Published April 15, 2015
In the past, the polio virus had been transmitted between the two neighbouring countries which share a porous 2,500 kilometre-long border. — AFP/file
In the past, the polio virus had been transmitted between the two neighbouring countries which share a porous 2,500 kilometre-long border. — AFP/file

ISLAMABAD: Pakistan will be proposing coordinated, simultaneous polio vaccination campaigns to health officials in Afghanistan to tackle cross-border transfer of the virus. The issue will be discussed at a meeting scheduled to be held in Kabul on April 16 and 17.

In the past, the polio virus had been transmitted between the two neighbouring countries which share a porous 2,500 kilometre-long border. Although children are vaccinated at legal entry and exit points along the border, a large number of people cross the border illegally each day.

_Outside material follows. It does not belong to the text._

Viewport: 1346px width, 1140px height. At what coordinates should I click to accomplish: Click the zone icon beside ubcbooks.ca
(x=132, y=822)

An official of the polio programme, who is not authorised to speak on the record, told Dawn that polio had been eradicated from most parts of the world and Pakistan and Afghanistan remained the last reservoirs for the virus. 

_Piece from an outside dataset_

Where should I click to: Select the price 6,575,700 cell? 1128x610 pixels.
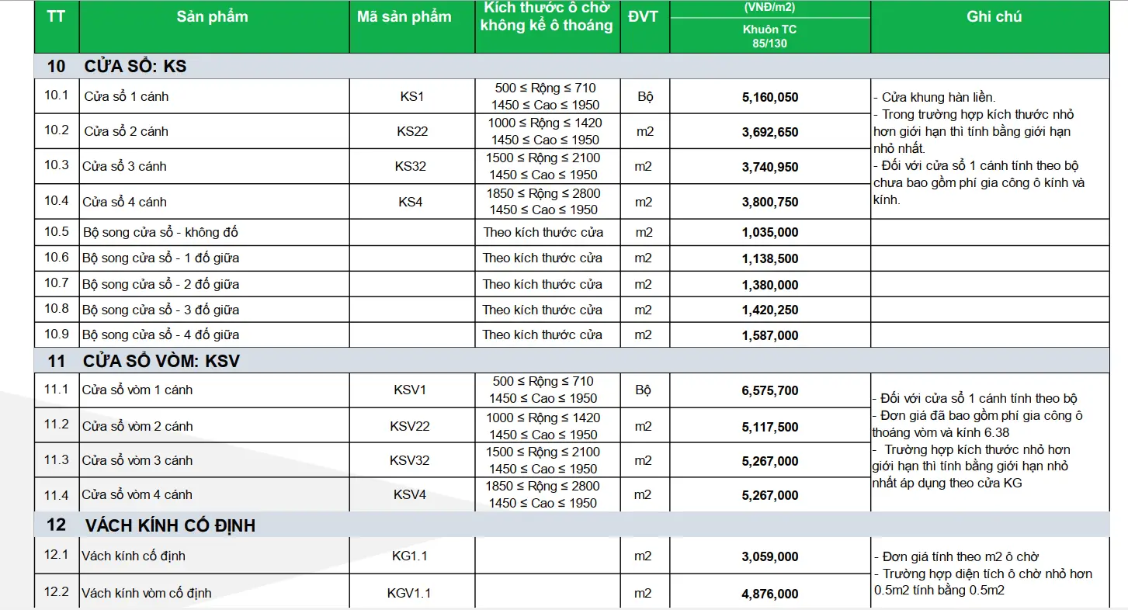[x=770, y=390]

“Moreover, the virus is transmitted between the two countries because of frequent movement of people across the porous border as Pakistan is also hosting Afghan refugees. It is especially difficult to vaccinate people who cross the border illegally,” he said.

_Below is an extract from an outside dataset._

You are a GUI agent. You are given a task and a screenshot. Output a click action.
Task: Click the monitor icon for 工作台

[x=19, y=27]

“A number of refugee children are missed because families leave for Afghanistan before the vaccination campaign in Pakistan has begun and later return to Pakistan before the vaccination campaign reaches them in Afghanistan,” he said.

The official said coordinated campaigns between Afghanistan and Pakistan would be proposed at the meeting scheduled for April 16. “It is hoped that simultaneous campaigns in the border areas will ensure that no child is missed,” he added. 

The Pakistani delegation to Kabul will be led by Prime Minister’s Focal Person on Polio Eradication Ayesha Raza Farooq and will include head of the Emergency Operation Centre for Polio Dr Rana Safdar. The meeting will also be attended by the Afghan minister for public health and representatives of UN agencies. 

Dr Safdar told Dawn that the poliovirus was transmitted over the porous Pak-Afghan border. “According to UNHCR, 1.6 million Afghan refugees currently live in Pakistan and frequently travel between the two countries. The border between the countries is very long and passes through difficult terrain in parts of Khyber Pakhtunkhwa, Balochistan and Fata so it is impossible to ensure that every person crossing the border is vaccinated,” he said. 

Dr Safdar said simultaneous campaigns would be suggested at the meeting along with other coordinated efforts between the two countries.

The international community has raised serious concern over the rising number of polio cases in Pakistan and the transfer of Pakistan’s strain of the virus to Afghanistan. On May 5 last year, the World Health Organisation imposed travel restrictions on Pakistan, making it mandatory for anyone travelling out of the country to receive at least one dose of the vaccine to prevent the virus from being exported.